The problem of seeking happiness is that it's always a step out of reach. If it were present, then there would be no seeking. We are always looking for a future situation that promises better feelings than the one we have right now. As soon as we get that situation, we imagine a better one just out of reach of the present so that the cycle of dissatisfaction continues. From the emaciated poor starving for food to the anorexic rich starving for attention, there seems to be no escape from this mental wiring of insatiable desire.

It's not exactly desire that is the problem but its tenor of dissatisfaction. What if there was a way to desire happily? Positively expectant salivation over a meal is qualitatively different from a hunger pang though they share the desire to eat. At the other end of desire is fulfillment or the failure to fulfill. Can the failure to fulfill be reliably avoided or prevented from causing disappointment? Failure loses its sting when you know it's temporary. It's just a mistake that can be corrected. The mistake could be in an intermediate step toward attaining the goal or even a mistake in choosing the goal. Disappointment occurs in proportion to the perceived permanence of the failure state.

Tuesday, December 6, 2011


I had a good discussion with a friend yesterday about boundaries, a word I've avoided because of its confrontational tone. Based loosely on her description of what it means to her, I've come up with my own provisional definition that a boundary is an explicit description of what behavior in another or circumstances make one uncomfortable. It's not intended to lay blame but to inform the other person that one may react poorly or leave if those circumstances occur.

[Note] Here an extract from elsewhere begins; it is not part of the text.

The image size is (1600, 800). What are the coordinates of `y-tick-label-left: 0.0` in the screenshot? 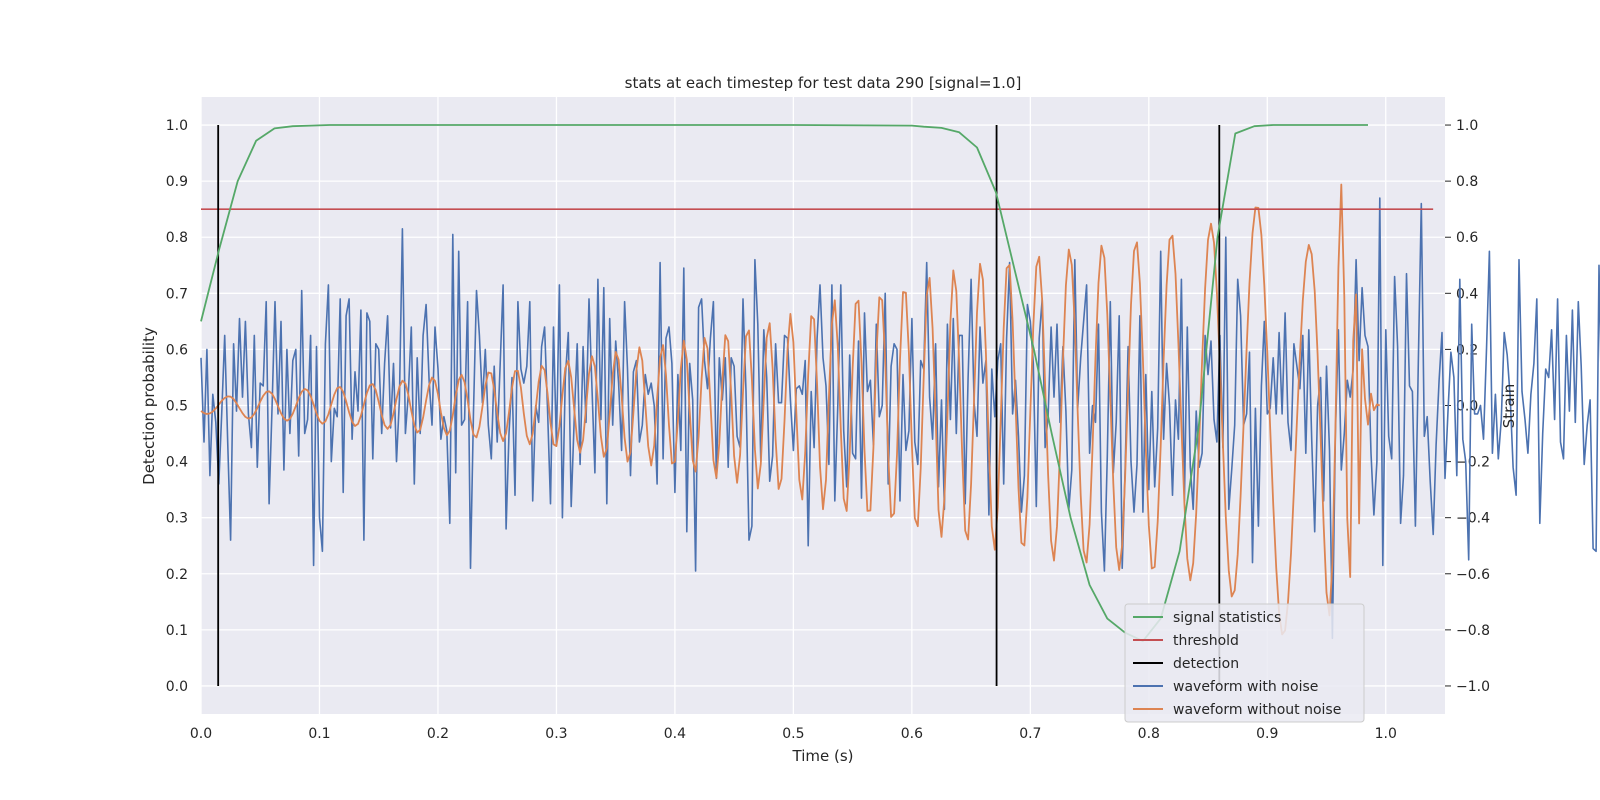 It's located at (177, 687).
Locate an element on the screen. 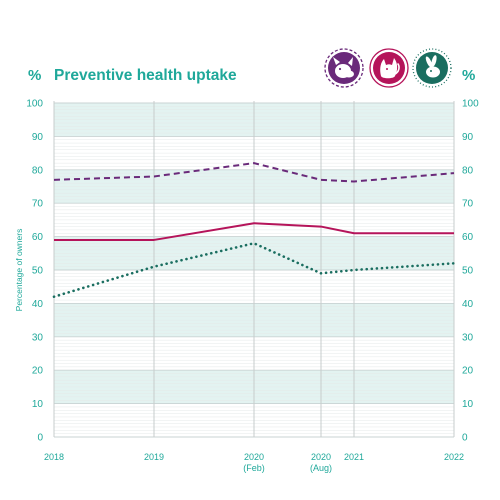  chart-title: Preventive health uptake is located at coordinates (146, 76).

I think part of the reason I didn't like to think about boundaries is that it puts emphasis on external circumstances for one's happiness. I believe in ultimate oneness, and boundaries seemed to be a delusional separation. I think I may have been too idealistic. Upon entering the physical world, we have "signed up" for separation as a vehicle to learn how to reunite. We grow incrementally, dissolving one boundary at a time, but to do away with the boundary concept all at once denies the structure of the school in which we find ourselves.

Boundaries do presume and uphold separation but for the greater purpose of enabling relationship. A lonely Creator can be seen creating an independently willful Other, whom He can love. Not satisfied with just satisfying Himself, he allowed multiple Others to feel separate from each other and so that they may potentially experience a microcosm of the original love that created them.

In order to experience true relationship, people must allow for the will of others to remain independent of their own. Otherwise, what they experience is a premature merger, a destructive consumption of another. All forms of control seek to consume or subsume another. Love, on the other hand, plays with that illusory gap between selves in a way that enhances and enthuses (i.e. puts God in) both the individuals and the whole.